» **Task item**:
Answer these questions from the conference report, one per line:
1. Which institute does Professor Martin Marshall co-chair?
2. What was the King's Fund Conference session called?
3. In his comparison to a drug, which body would mandate relationships in every consultation?

» **Passage shown**:
“If relationships were a drug, NICE would mandate their use in every consultation,” Professor tells King’s Fund Conference

A collaborative at-scale approach is needed to reform hierarchical relationships between health professionals and patients to build trusting relationships, Professor Martin Marshall CBE, Co-chair of the Personalised Care Institute (PCI), today told delegates at a King’s Fund Conference.

Professor Marshall, who is chair of the Royal College of General Practitioners and was speaking in his role at the PCI, says the evidence supporting trusting relationships is “increasingly convincing” and called for multidisciplinary collaboration and a change in culture while speaking at today’s virtual King’s Fund Conference session on Personalised Care in Practice.

Professor Marshall, said: “If relationships were a drug, NICE would mandate their use in every consultation. The growing evidence that trusting relationships lead to better patient experience, better compliance with medical advice, fewer prescriptions, better clinical outcomes, better clinician satisfaction and even, remarkably fewer deaths, suggests that this investment of time will be very worthwhile.

» **Data supplied**:
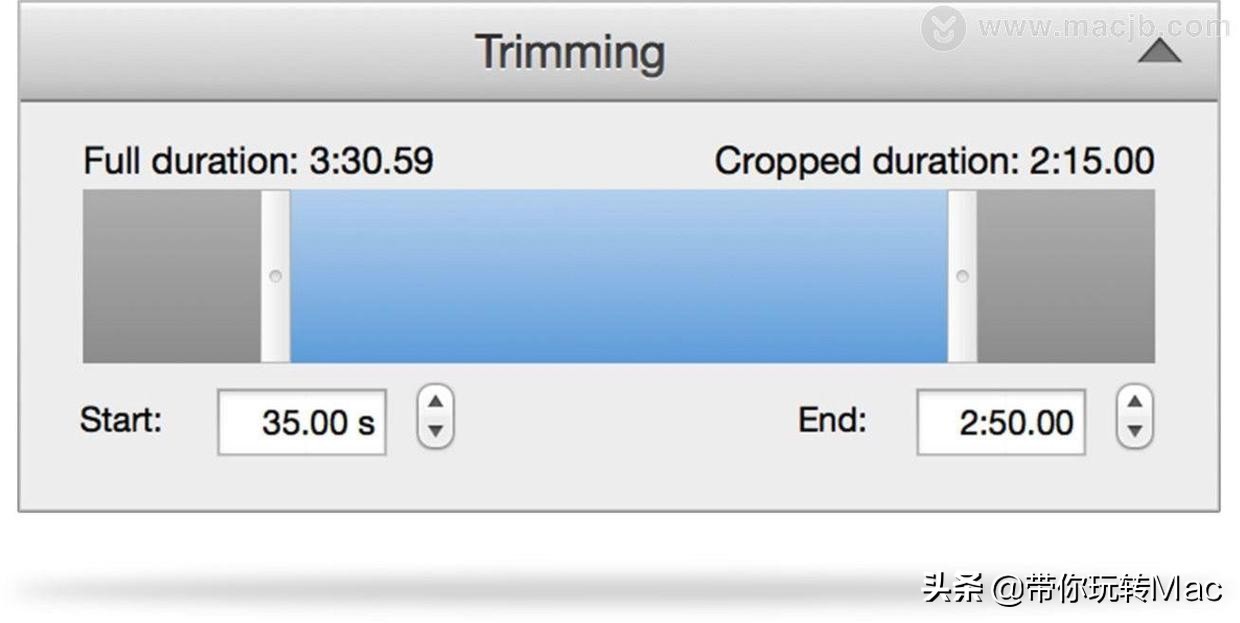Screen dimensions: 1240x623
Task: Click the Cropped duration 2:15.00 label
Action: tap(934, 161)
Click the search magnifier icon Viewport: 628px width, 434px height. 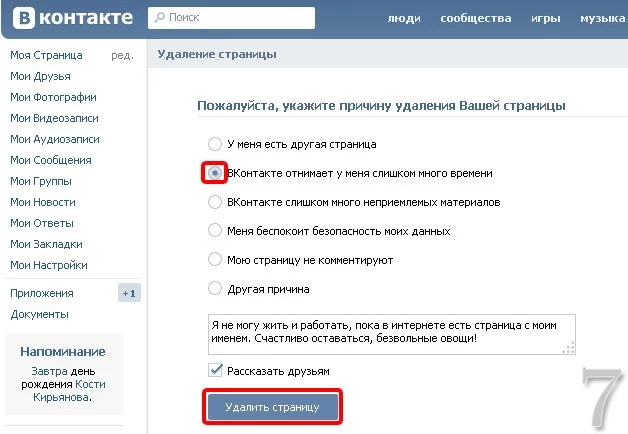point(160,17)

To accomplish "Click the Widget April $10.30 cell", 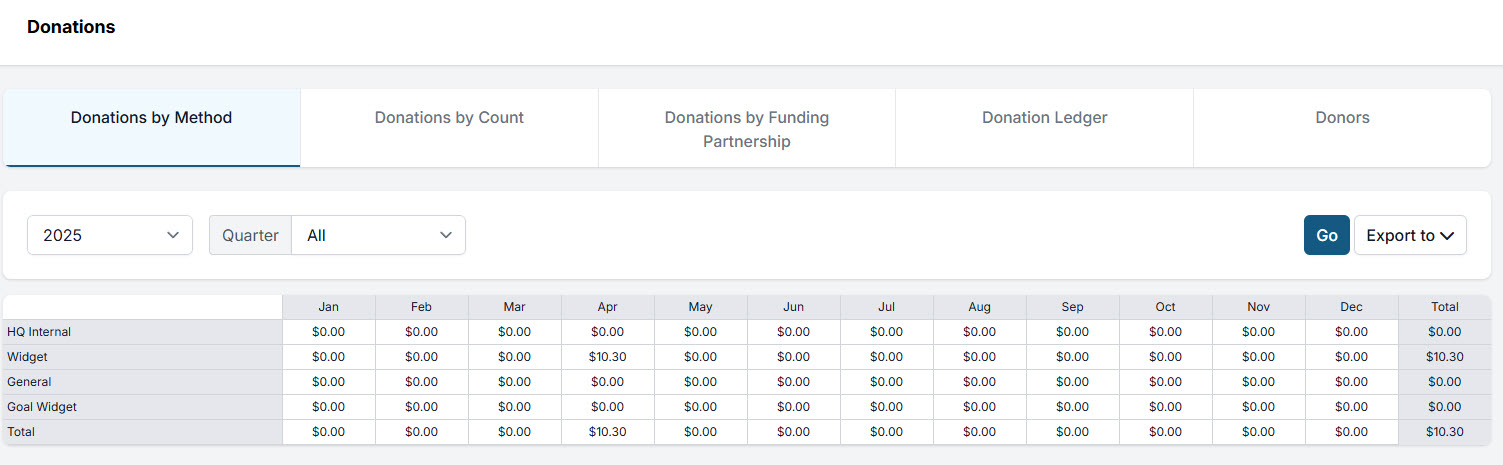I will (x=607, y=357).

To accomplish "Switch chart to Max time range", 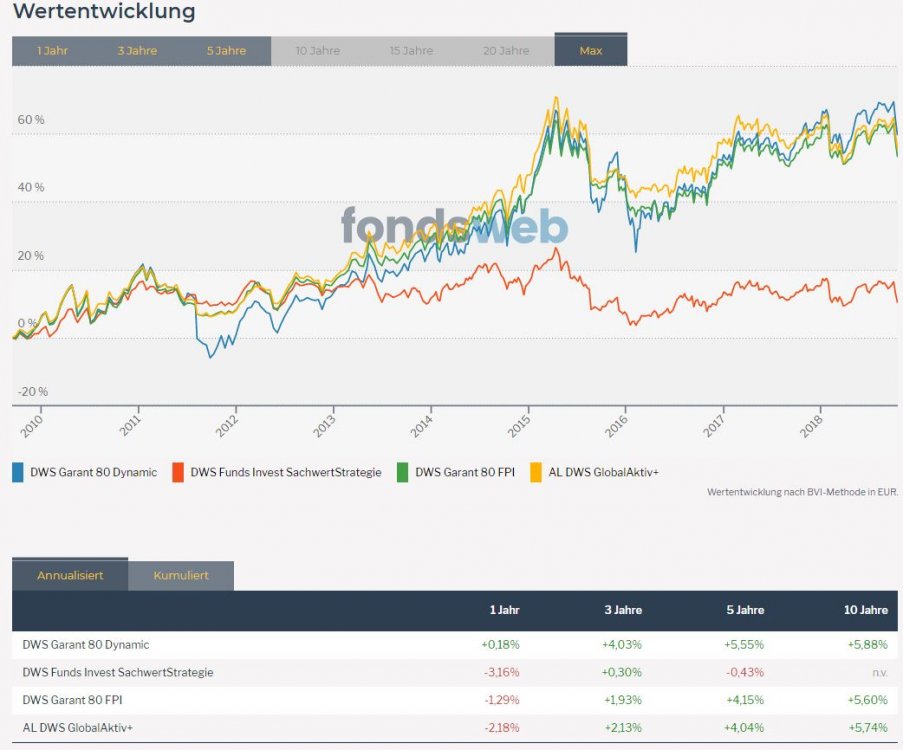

» **Output for this task**:
1. The Personalised Care Institute (PCI)
2. Personalised Care in Practice
3. NICE